С некоторых пор я стал замечать перемены в нашем владении. В саду появился маленький домик для сторожей. У первых сторожей была маленькая собачка, к которой мне не разрешалось приближаться. Это были старые люди, не выносившие сквозняков. Честно говоря, моя постоянная беготня из дома в сад и обратно, отчего двери постоянно были открыты, ускорила их уход из домика. Потом появилась другая пара. В один прекрасный день, когда жена была у парикмахера, который жил в пяти километрах от нашего дома, муж ушел навсегда, оставив меня одного в доме. Уходя, он сказал мне: «Будь с ней поласковей, когда она вернется вечером. Я должен уйти. Не могу больше переносить эту однообразную жизнь. Я не люблю заниматься садоводством. Я люблю дорогу, я хочу уехать куда глаза глядят: у меня бродяжья душа. И зачем только я согласился приехать сюда? Я виноват перед ней, но больше не могу так жить.» Мой печальный взгляд, к сожалению, не остановил его. Когда женщина вернулась к ужину, она мимоходом погладила меня, а взгляд ее был прикован к белому конверту, лежавшему на столе. Она вынула из него адресованное ей письмо. Я подошел и положил голову ей на колени. Услышав, что она плачет, я горевал вместе с ней; мы тяжело пережили этот трудный момент. Мне было тем более трудно, так как она все не вспоминала, что меня надо покормить, а я стеснялся напомнить.
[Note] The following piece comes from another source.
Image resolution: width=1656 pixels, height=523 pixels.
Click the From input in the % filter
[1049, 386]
Дом снова опустел; я с радостью вернулся в Париж и пробыл там до тех пор, пока не появились новые сторожа и не открыли ставни. Я с ними хорошо ладил. У них были котята, которые играли с моим веером-хвостом. А потом пришли те, с кем я живу и по сей день.
Это они привели в дом мать моего сына, они и похоронили бедную старушку в нашем саду. Наверное, однажды и я присоединюсь к ней.
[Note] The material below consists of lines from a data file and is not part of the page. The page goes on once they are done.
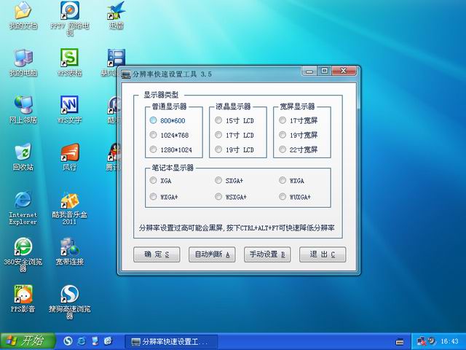Open the WPS文字 desktop icon

[69, 105]
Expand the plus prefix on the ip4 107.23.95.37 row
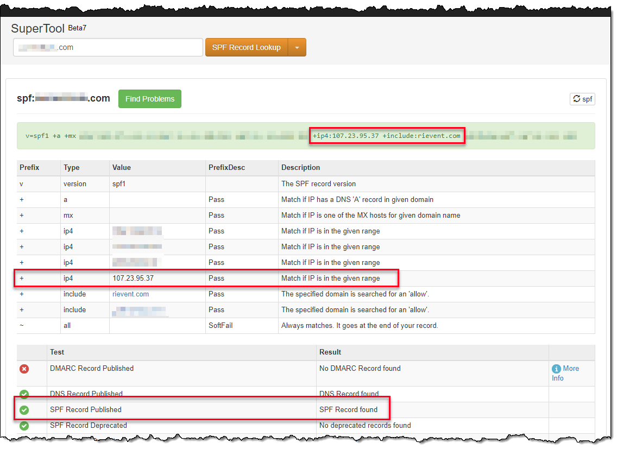This screenshot has height=449, width=617. pos(21,278)
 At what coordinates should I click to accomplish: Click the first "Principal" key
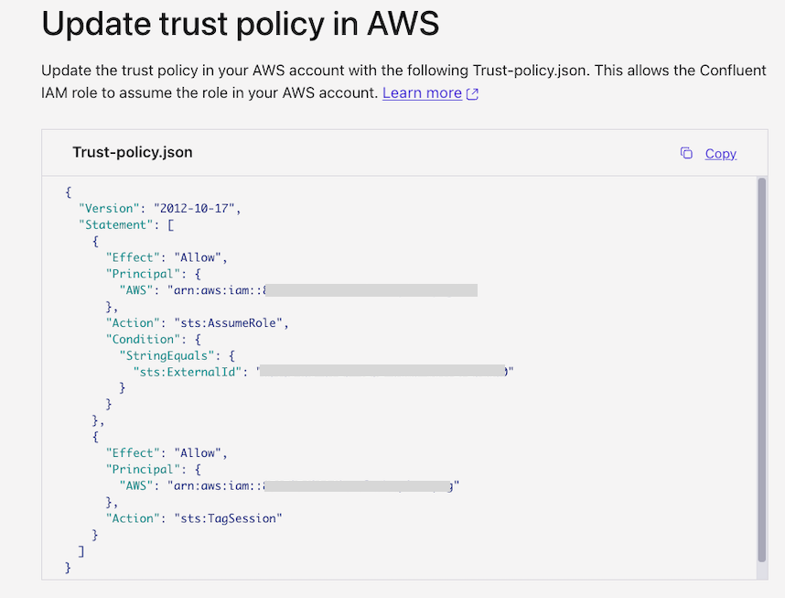(x=142, y=274)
Я еще не рассказывал о чувствах, которые испытал, когда хозяева впервые уехали в город без меня. То воскресенье, на первый взгляд, ничем не отличалось от других. Только со мной все были ласковей, чем обычно, позволяли бегать по всему дому и не ругали за скомканные ковры (на них так здорово кататься по натертым полам, словно по речному льду в морозный день). Как только я учуял запах городской одежды, я уже не отходил от машины.
В воскресные вечера все было не так как обычно. Семья сидела у камина; они играли, смотрели телевизор. Когда я начинал зевать, меня отправляли в комнату, где находилась моя постель. Если меня будил непривычный шум, я быстро вскакивал и скребся в дверь (ее невозможно было открыть самому, так как на ней не было ни ручек, ни кнопок). Меня выпускали, и я ходил полусонный от одного к другому в надежде понять, что же происходит. Слова «быстро иди спать», спокойствие и тишина в доме успокаивали меня, и я возвращался к прерванным сновидениям. Но то воскресенье, которое изменило мою жизнь, не забуду никогда. Я сидел со сторожами на кухне, они гладили меня. Хозяева торжественно пожали им руки и вдруг, виновато взглянув на меня, все трое (Он, Она и Мальчик) выскочили за дверь. Я не мог понять, почему они убегают и зачем меня держат. Машина выехала со двора. Мужчины сидели впереди, а Она — на заднем сиденье. Они смотрели на меня, и, думаю, плакали. Знаете, когда глаза слишком уж блестят… Этот удар потряс меня, я долго стонал и скандалил. Я не верил, что увижу их когда-нибудь, хотя перед отъездом каждый из них сказал: «Мы тебя очень любим. Может быть, нам придется ненадолго расстаться, но мы обязательно вернемся». Но разве что-нибудь поймешь, если не можешь толком поговорить.